◆ **TO DO**: At the line that includes "Image resolution: width=891", begin writing out the entries below exactly, and continue through the last line without adding anything.

◆ **RECORDS FOR THE EXERCISE**:
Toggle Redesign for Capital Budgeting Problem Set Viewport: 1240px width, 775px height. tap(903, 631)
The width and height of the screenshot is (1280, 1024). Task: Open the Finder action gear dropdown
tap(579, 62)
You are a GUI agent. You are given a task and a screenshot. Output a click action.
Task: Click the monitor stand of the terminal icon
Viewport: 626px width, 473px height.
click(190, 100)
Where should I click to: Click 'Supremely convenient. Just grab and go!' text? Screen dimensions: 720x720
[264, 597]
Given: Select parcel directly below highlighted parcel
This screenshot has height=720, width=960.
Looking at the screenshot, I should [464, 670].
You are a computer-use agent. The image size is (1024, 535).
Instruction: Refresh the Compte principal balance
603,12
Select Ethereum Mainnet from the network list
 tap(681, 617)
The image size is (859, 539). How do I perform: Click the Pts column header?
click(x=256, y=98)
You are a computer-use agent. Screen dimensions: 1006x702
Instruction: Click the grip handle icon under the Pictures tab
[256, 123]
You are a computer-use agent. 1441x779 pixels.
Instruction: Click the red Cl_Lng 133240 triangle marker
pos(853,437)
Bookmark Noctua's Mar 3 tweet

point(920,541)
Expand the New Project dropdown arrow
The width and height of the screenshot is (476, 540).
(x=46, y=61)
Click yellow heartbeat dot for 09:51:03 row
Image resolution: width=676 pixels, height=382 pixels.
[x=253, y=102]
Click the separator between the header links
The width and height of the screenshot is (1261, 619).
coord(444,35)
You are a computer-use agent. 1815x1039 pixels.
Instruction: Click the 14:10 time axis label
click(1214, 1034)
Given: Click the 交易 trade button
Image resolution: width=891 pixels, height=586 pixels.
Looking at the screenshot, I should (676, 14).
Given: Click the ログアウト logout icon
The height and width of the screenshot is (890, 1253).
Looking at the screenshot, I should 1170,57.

◆ **EXERCISE RESPONSE**:
Image resolution: width=891 pixels, height=586 pixels.
Looking at the screenshot, I should (676, 14).
Given: Click the ログアウト logout icon
The height and width of the screenshot is (890, 1253).
Looking at the screenshot, I should 1170,57.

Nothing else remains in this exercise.